March 30, 4-5pm, 312 Cuneo Hall

George Thiruvathukal and Nicholas Synovic

Snapshot Metrics Are Not Enough: Analyzing Software Repositories with Longitudinal Metrics

Abstract: Software metrics capture information about software development processes and products. These metrics support decision-making, e.g., in team management or dependency selection. However, existing metrics tools measure only a snapshot of a software project. Little attention has been given to enabling engineers to reason about metric trends over time -- longitudinal metrics that give insight about process, not just product. In this work, we present PRiME (PRocess MEtrics), a tool for computing and visualizing process metrics. The currently-supported metrics include productivity, issue density, issue spoilage, and bus factor, all of which can help to understand the “health” of a software development effort. 

Bios: George K. Thiruvathukal is professor and chairperson of the computer science department at Loyola University Chicago and visiting computer scientist at Argonne National Laboratory. He directs the Software and Systems Laboratory (https://ssl.cs.luc.edu) at Loyola University Chicago. His research and teaching interests include high-performance computing and distributed systems, programming languages, software engineering, machine learning, and data science. He is also interested in the interdisciplinary computing and work in computational science, data science, and digital humanities. His recent body of work is primarily in the areas of energy-efficient computer vision and empirical software engineering. For more information, see http://gkt.sh.

Nicholas Synovic is a Master of Science graduate student in the computer science department at Loyola University Chicago. He holds at B.S. in Computer Science from Loyola University Chicago and joined the MS program in the current academic year. His primary interests are in software engineering with a focus on empirical software engineering in support of traditional software development and modern machine learning development.  He been a lead and co-lead student author on several papers since joining the Software and Systems Laboratory at Loyola University Chicago. For more information, see http://nsynovic.dev/.

March 23, 4-5pm, 312 Cuneo Hall

Lin Wang, Department of Statistics, Purdue

Design, Modeling, and Active Learning for Computer Experiments

Abstract: Computer experiments are simulations or mathematical models that are run on a computer to study the behavior of a system. These experiments have found wide applications in science and engineering when it is either too expensive or impossible to conduct experiments in the physical world. In this talk, I will provide a comprehensive introduction to the methodology used in designing and analyzing computer experiments. Specifically, I will focus on two key techniques: surrogate modeling for analyzing computer experiments, and space-filling designs for collecting data from these experiments.

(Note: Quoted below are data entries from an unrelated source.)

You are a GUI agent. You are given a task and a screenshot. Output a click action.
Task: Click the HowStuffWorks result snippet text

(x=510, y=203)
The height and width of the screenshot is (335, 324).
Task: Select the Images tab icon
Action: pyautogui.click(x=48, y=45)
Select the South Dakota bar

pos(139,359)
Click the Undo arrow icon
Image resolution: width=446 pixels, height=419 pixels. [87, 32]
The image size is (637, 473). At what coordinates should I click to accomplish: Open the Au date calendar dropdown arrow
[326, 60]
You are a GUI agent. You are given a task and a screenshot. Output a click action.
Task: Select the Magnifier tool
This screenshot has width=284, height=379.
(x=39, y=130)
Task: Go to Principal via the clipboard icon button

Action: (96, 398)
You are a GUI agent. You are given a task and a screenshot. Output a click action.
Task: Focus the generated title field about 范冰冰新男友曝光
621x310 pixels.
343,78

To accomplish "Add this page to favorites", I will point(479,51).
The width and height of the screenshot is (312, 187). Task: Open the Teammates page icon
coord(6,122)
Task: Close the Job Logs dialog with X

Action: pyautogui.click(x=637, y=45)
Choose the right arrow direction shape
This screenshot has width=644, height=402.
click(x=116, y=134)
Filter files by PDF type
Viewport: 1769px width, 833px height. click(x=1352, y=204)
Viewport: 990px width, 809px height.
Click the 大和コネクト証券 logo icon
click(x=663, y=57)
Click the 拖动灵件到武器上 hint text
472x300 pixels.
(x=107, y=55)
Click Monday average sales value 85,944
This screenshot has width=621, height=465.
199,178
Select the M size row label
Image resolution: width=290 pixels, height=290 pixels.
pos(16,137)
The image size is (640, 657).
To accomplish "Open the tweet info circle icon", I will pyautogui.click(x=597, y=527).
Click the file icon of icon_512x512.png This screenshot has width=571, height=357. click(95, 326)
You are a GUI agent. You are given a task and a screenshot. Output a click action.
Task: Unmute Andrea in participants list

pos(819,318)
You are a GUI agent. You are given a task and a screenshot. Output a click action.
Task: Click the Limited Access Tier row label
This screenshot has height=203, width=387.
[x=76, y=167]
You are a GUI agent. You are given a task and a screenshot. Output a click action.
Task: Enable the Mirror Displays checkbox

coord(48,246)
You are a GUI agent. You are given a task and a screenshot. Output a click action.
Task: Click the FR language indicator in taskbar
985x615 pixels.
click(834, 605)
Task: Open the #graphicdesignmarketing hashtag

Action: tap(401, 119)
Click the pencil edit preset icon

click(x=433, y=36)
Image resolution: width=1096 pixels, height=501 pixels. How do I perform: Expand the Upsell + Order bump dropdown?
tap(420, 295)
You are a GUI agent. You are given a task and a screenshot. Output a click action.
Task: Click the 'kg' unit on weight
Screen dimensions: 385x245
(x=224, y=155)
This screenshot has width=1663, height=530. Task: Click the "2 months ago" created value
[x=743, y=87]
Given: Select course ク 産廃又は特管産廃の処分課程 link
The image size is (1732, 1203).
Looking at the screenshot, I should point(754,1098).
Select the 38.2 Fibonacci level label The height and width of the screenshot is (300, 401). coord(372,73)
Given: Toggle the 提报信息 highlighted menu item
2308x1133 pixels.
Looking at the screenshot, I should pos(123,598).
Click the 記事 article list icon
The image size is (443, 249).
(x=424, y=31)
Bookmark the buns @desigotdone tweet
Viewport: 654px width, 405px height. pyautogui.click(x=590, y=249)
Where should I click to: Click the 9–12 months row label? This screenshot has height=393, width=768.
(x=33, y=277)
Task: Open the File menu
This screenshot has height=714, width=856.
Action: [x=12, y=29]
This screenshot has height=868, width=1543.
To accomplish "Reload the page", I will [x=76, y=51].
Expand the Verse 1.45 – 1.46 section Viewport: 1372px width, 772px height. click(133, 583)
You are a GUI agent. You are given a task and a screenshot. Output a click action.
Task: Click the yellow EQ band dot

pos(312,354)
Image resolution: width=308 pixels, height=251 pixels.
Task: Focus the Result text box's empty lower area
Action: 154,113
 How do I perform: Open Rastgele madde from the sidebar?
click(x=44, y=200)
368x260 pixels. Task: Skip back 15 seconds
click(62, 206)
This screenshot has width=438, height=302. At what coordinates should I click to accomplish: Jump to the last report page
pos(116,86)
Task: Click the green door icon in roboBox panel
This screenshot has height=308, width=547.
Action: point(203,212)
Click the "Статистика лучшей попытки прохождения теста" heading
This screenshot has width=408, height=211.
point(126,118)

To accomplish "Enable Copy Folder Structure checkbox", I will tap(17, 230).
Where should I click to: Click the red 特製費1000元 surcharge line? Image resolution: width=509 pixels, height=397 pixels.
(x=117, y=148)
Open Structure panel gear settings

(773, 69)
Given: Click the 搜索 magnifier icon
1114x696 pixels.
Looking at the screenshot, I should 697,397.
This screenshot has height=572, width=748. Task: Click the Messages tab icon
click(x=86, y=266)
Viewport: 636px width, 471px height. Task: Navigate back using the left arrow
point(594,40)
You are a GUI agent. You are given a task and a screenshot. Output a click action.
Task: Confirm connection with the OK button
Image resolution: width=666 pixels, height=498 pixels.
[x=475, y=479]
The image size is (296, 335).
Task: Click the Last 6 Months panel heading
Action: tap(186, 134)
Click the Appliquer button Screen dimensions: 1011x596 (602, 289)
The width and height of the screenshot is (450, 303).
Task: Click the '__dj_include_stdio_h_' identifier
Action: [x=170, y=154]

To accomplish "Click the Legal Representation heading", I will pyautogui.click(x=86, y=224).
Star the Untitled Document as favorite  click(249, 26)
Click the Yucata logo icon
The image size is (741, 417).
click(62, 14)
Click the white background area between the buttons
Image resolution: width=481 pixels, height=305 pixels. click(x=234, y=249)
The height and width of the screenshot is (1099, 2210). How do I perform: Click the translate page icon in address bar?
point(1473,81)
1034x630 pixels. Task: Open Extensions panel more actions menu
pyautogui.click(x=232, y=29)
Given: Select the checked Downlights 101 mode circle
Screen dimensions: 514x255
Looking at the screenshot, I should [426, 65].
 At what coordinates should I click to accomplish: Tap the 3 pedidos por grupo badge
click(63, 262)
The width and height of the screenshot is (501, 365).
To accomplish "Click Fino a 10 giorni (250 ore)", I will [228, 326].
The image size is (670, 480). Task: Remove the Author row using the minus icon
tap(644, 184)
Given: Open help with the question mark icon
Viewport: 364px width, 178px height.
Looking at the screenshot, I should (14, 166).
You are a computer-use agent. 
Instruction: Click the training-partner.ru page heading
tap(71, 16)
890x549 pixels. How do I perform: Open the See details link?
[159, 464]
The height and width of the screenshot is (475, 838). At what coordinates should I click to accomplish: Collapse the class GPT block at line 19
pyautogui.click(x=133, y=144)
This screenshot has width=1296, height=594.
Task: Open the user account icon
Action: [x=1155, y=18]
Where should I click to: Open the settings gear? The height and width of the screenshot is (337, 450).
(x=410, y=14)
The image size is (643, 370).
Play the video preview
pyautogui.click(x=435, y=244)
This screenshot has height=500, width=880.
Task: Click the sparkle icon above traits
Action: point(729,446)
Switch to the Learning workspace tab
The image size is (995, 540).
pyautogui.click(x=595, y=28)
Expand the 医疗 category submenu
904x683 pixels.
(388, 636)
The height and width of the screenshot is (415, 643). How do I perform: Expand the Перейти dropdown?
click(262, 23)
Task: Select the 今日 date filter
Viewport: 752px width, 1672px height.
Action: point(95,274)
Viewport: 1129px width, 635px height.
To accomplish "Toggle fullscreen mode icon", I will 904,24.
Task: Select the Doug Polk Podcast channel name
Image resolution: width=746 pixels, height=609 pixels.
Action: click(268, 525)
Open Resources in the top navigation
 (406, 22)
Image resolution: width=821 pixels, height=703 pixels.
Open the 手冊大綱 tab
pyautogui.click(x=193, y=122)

In some cases, the input space of a system may be highly complex, or the output may be heterogeneous, making it difficult to analyze using a one-stage design. Active learning becomes essential for these cases. I will also introduce some active learning techniques used in computer experiments, such as entropy-based sampling and uncertainty sampling.

Bio: Lin Wang is an Assistant Professor of Statistics at Purdue University. Prior to joining Purdue in 2022, she was an Assistant Professor of Statistics at George Washington University from 2019 to 2022. She obtained her PhD in Statistics in 2019 from University of California, Los Angeles. Her research interests include computer experiments, experimental design and sampling, and causal inference.